Dad Helps Deliver Baby In Van In Cicero
CHICAGO (CBS) -- The baby just couldn't wait.
Hector Morales was rushing to get his pregnant fiancee Kathryn Engle to the hospital, and had to pull over at a gas station in Cicero and help is wife deliver the baby in their van.
Morales had called 911 while headed to the hospital. Emergency dispatcher Macario Rodriguez knew police would be at the scene of that crash, so he urged Morales to drive there. Morales pulled into a gas station parking lot, but baby wasn't going to wait for the cops and paramedics, so Morales had to act fast.
"I saw the baby, and the baby's head's coming, so I had to hold onto the head," Morales said. "She started pushing. I'm like, 'Okay, this is happening.' The baby came, slid right into my arm, and then so I held him, kept him warm with clothes."
Dad Helps Deliver Baby In Van
Cicero Police Lt.
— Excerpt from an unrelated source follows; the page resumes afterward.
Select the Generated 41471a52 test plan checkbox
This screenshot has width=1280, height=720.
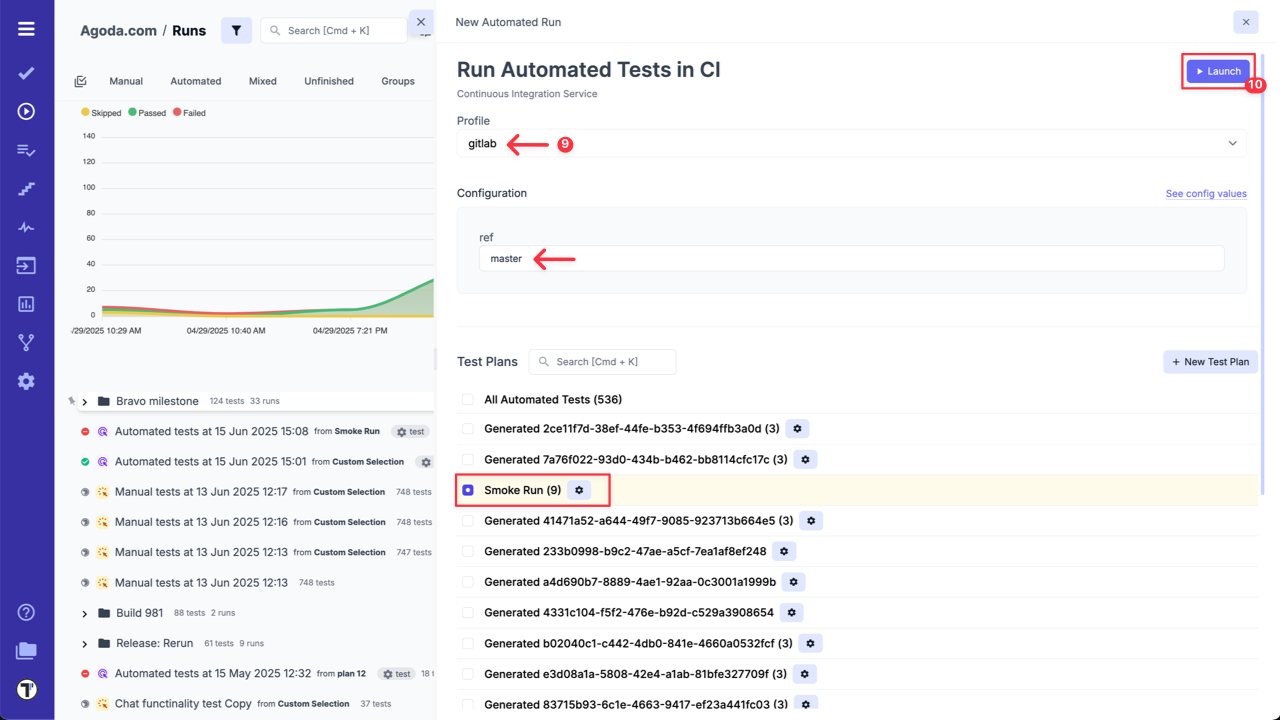[x=467, y=520]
Larry Polk and Det. Joseph Melone simply stood outside the car and let dad deliver his son.
"Dad was well prepared to handle what he had to handle, and he did a fine job," Polk said. "I was impressed at how well-composed he was. He did a fine job. And, as I say, he should be congratulated, if anybody should be, because he did a fine job taking care of his baby."
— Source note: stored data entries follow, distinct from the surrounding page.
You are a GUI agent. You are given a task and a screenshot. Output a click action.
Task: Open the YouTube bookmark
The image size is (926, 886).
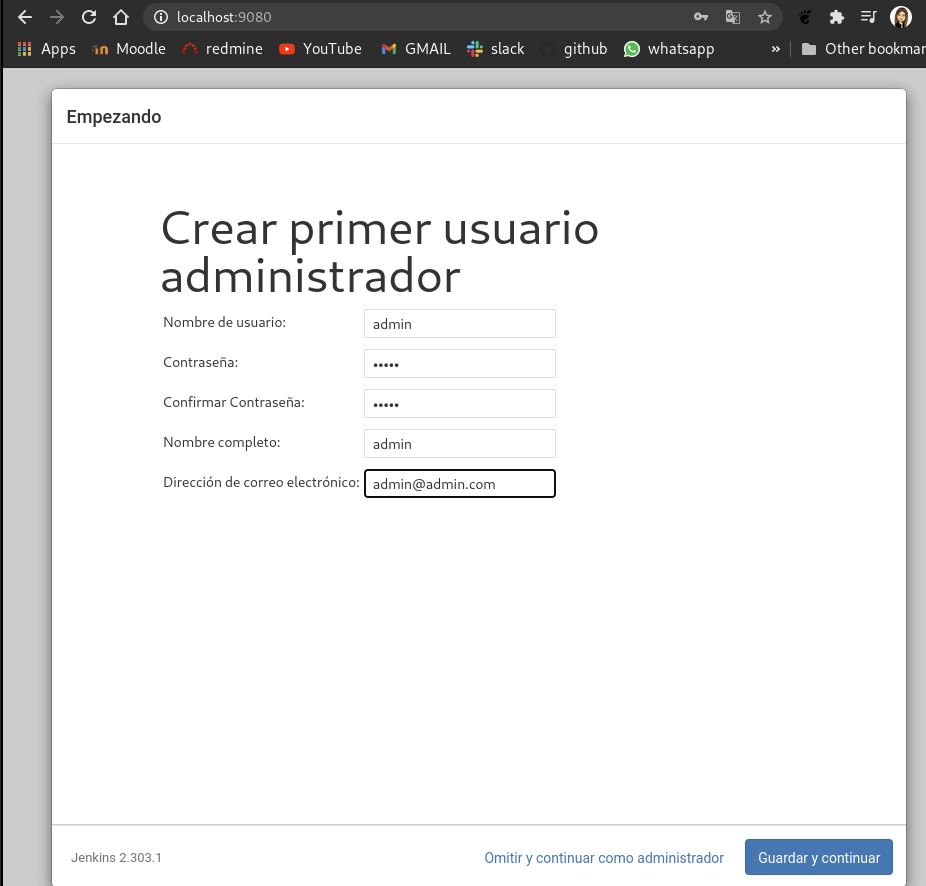[320, 48]
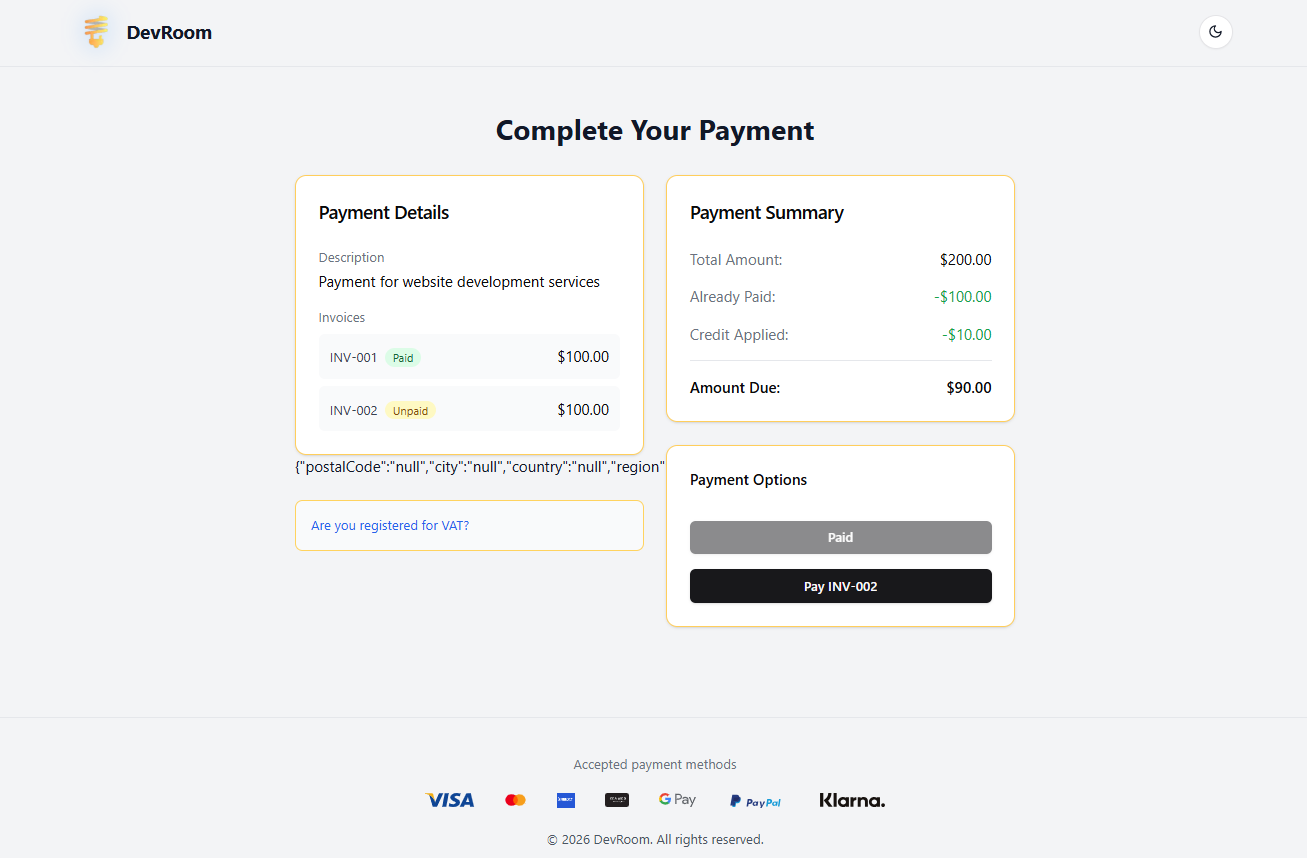
Task: Select the Diners Club icon
Action: point(617,799)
Paramedics were called and the baby -- named Aidan Hector Morales -- and mother were taken by ambulance to West Suburban Hospital in nearby Oak Park, where they are doing fine. Aidan weighed in at 7 pounds, 9 ounces.
Morales described his fiancee as "very stubborn."
Authorities initially thought the couple got stuck in traffic due to the earlier traffic crash, but that turned out not to be true.
Morales said his fiancee didn't want to get in the car to go to the hospital until her contractions were three minutes apart.
"The contractions kept getting stronger and stronger and she said, 'Pull over.' And I said, 'We're almost there, almost there,'" Morales said. "She said, 'No, just pull over here,' and that's when I called the police."
A Cicero town spokesman said Aidan was the first baby born this year in Cicero, noting the town doesn't have any hospitals.